Sanofi developed a program and a portal, the Sanofi Patient Connection, that helps US patients access medication at no cost if they are eligible, understand what their insurance covers, and identify additional helpful resources.


Pfizer has developed the Pfizer Clinical Trial Alumni Portal, which supports clinical trial subjects to access, download, and share (with medical professionals) their data reports. The information is presented in an easy-to-understand manner, covering the medical history, lab results, vital sign measurements (such as blood pressure), side effects, or adverse events.

5. Challenges and considerations

Despite the potential benefits, AI-driven patient portals also pose challenges. Data security and privacy concerns, transparency, and user trust are critical considerations in the implementation of AI and machine learning technologies. It’s essential to address these challenges responsibly to ensure the ethical and effective use of AI in patient portals.

5.1 Data security and privacy concerns

It cannot be emphasized enough how sensitive patient health information is. Safety and quality are paramount. Robust data security measures are essential to ensure patient trust and compliance with regulations like HIPAA. Here’s how pharma companies can address this challenge:

  • Implement best practices for data encryption and anonymization.
  • Obtain explicit user consent for data collection and usage.
  • Conduct regular security audits and penetration testing.
  • Clearly communicate data security policies to patients.

5.2 Ensuring transparency and user trust

Transparency is crucial when it comes to AI decision-making within the portal. As much as the technology eases access to health services, patients still need to understand how AI is used, have control over the access to their personal health record, and know if they are interacting with an AI-powered chatbot or a real person. Here’s how to build trust:

  • Be clear about the role of AI in the portal and how it personalizes the experience.
  • Patients can opt out of AI features or adjust their data-sharing preferences.
  • Develop a clear and accessible explanation of how AI decisions are made.

5.3 Implementing AI and Machine Learning responsibly

Responsible implementation of AI and ML is key. Pharma companies should prioritize fairness, health equity, explainability, and user control when deploying these technologies in their patient portals. Here are some key considerations:

  • Avoid algorithms that perpetuate bias based on demographics or health conditions.
  • Ensure AI models are trained on high-quality, diverse datasets.
  • Develop mechanisms for patients to challenge or appeal AI-driven recommendations.
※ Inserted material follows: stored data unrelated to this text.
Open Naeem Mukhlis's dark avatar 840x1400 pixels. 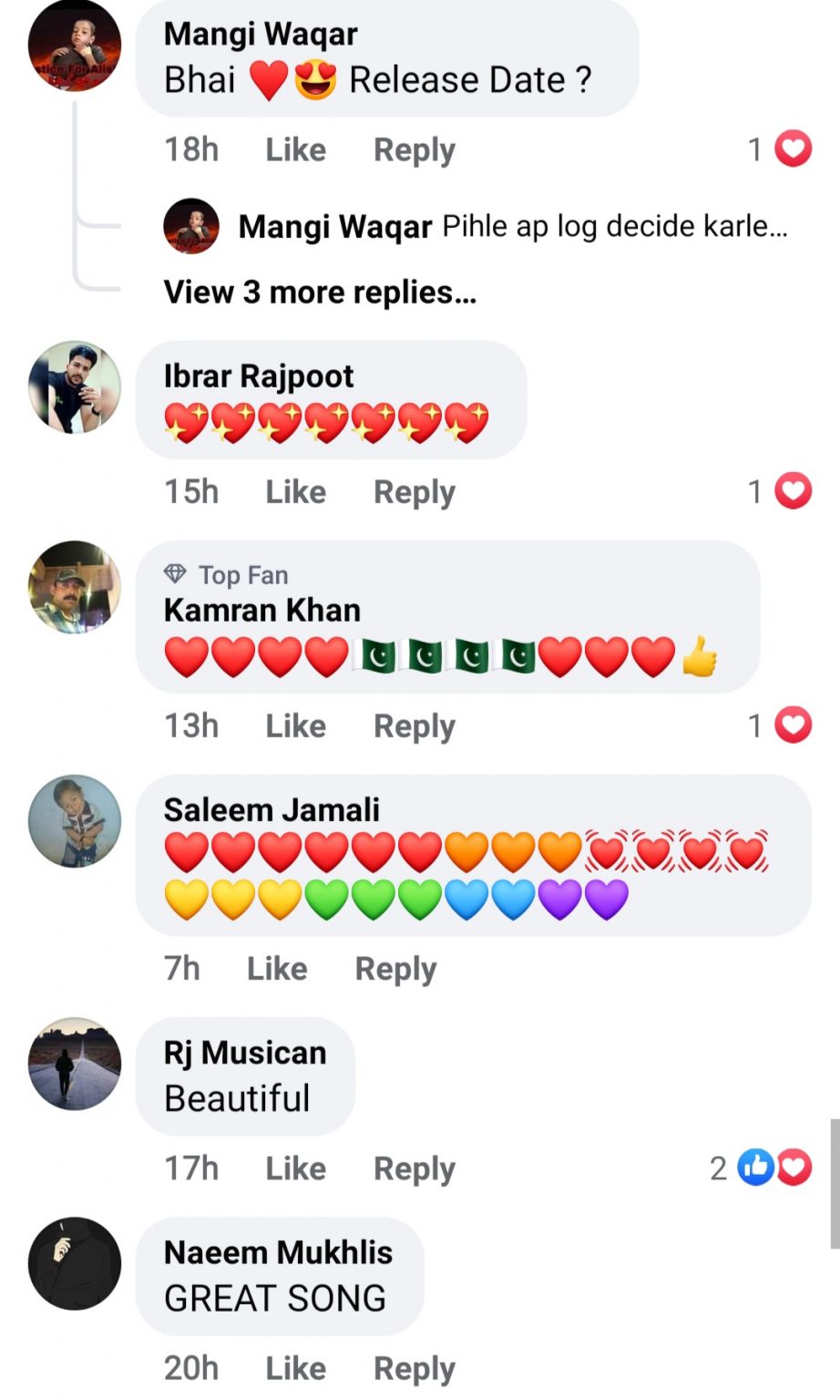[x=75, y=1263]
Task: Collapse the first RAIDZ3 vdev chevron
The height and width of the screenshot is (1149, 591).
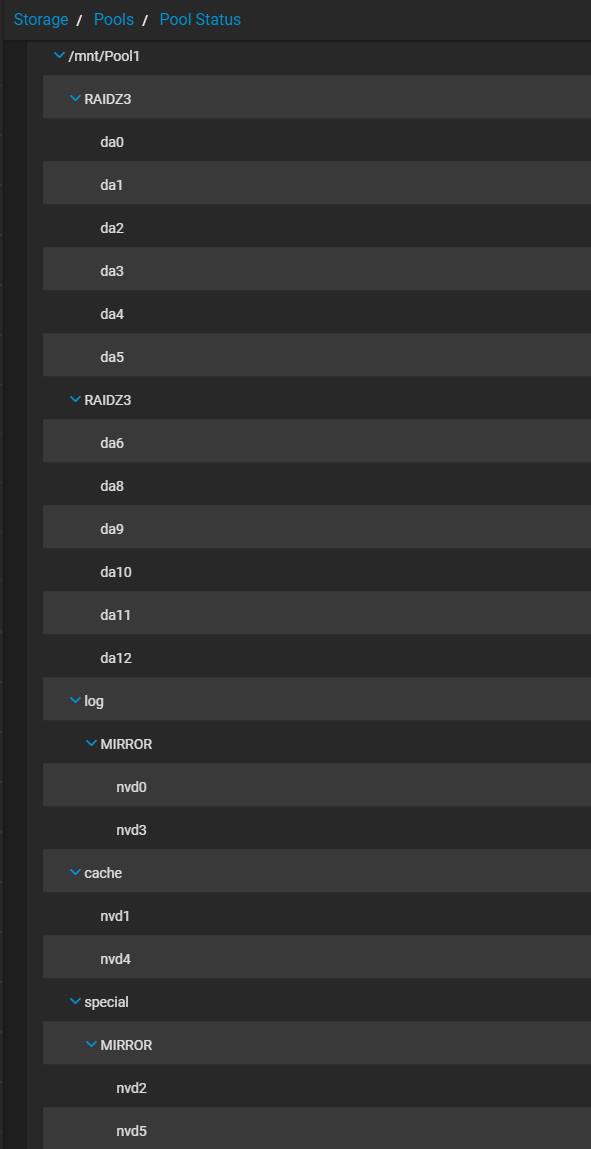Action: tap(75, 98)
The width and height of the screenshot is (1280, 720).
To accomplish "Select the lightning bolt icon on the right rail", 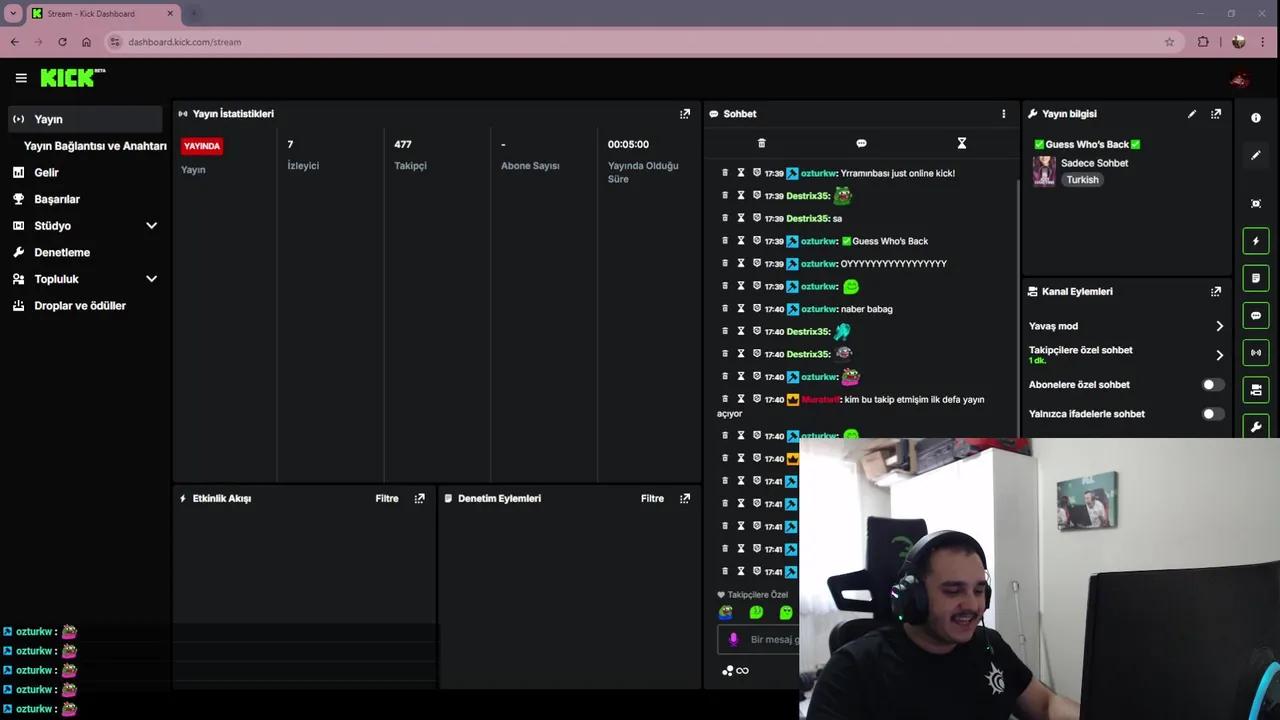I will [1256, 240].
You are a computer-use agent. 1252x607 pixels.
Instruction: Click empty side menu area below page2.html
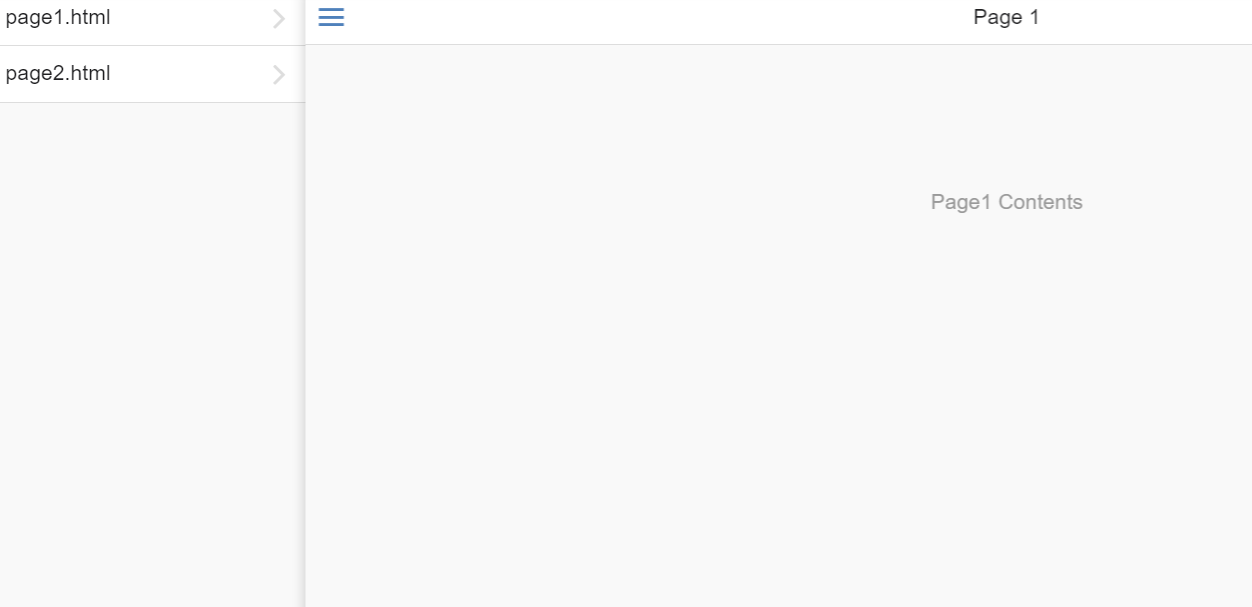click(x=152, y=355)
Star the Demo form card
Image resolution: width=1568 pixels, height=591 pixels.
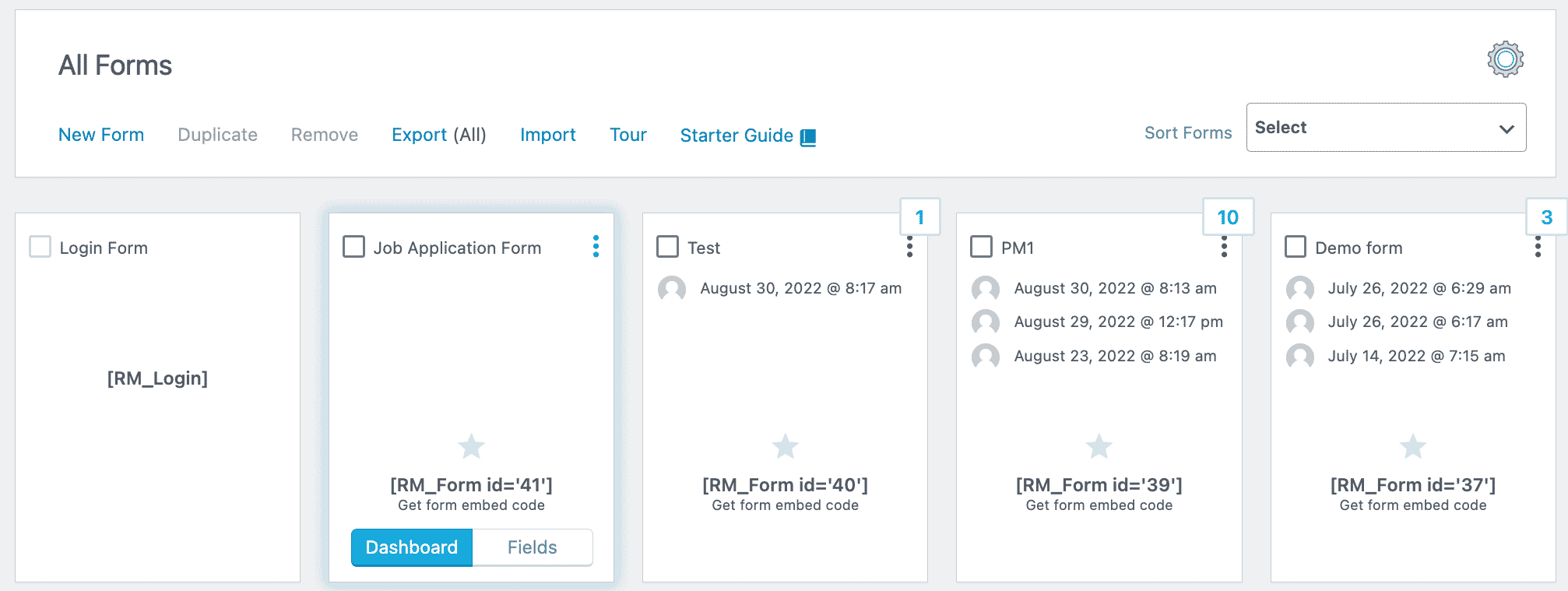point(1412,446)
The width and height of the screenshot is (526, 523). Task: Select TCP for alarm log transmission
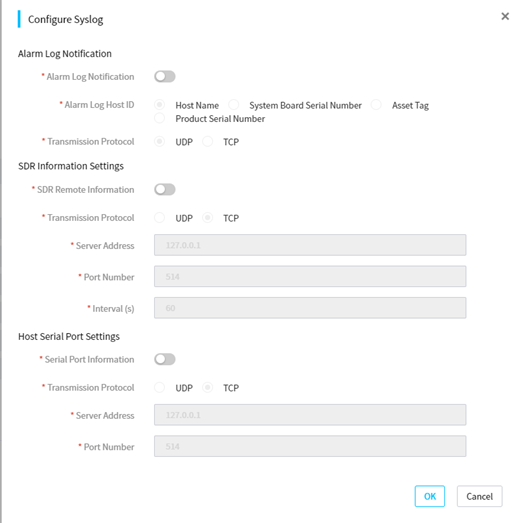point(207,142)
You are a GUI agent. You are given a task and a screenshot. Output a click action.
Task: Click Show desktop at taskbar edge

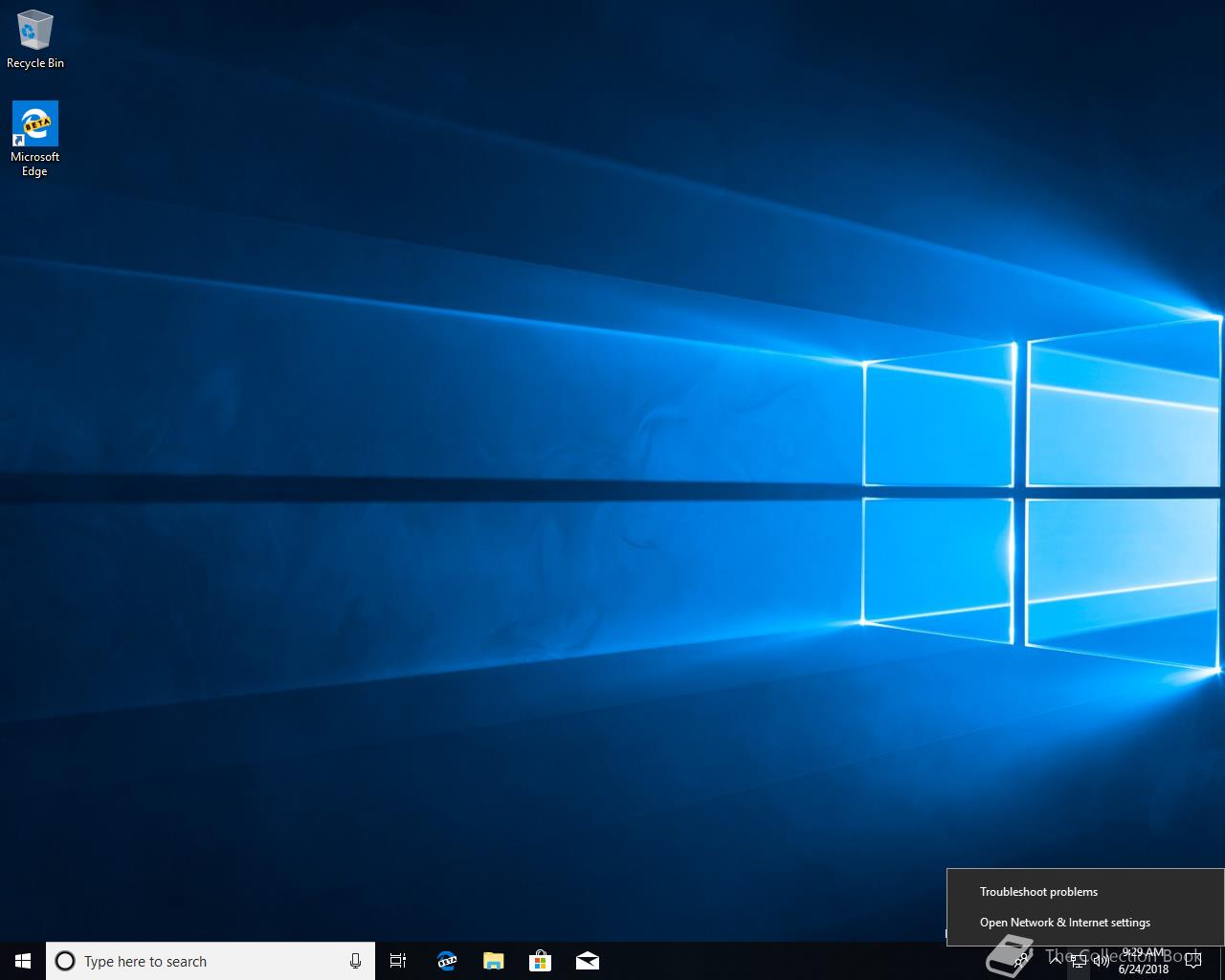[x=1222, y=961]
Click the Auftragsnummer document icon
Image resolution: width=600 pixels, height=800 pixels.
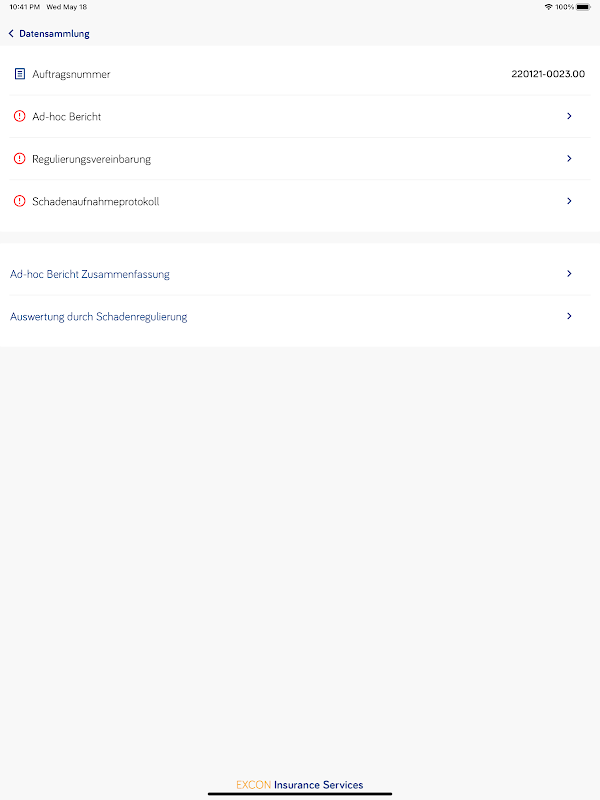[20, 74]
6. Building a patient-centric future with AI

By embracing AI and ML, patient portals can become powerful tools for patient engagement and empower patients to take an active role in managing their health. A BCG analysis of patients and healthcare industry stakeholders from the US, UK, Germany, China, and Japan markets revealed that, in regard to the patients’ expectations from pharma companies, there are three major attributes: “Commits to affordable access,” “Trials reflect real world and outcomes that matter to patients,” and “Provides transparent information.”

These attributes can be achieved by harnessing the power of AI and Machine Learning into patient portals. Thus, these portals can become more than just digital tools—they can become personalized partners in patient care, empowering patients, and transforming healthcare outcomes for the better.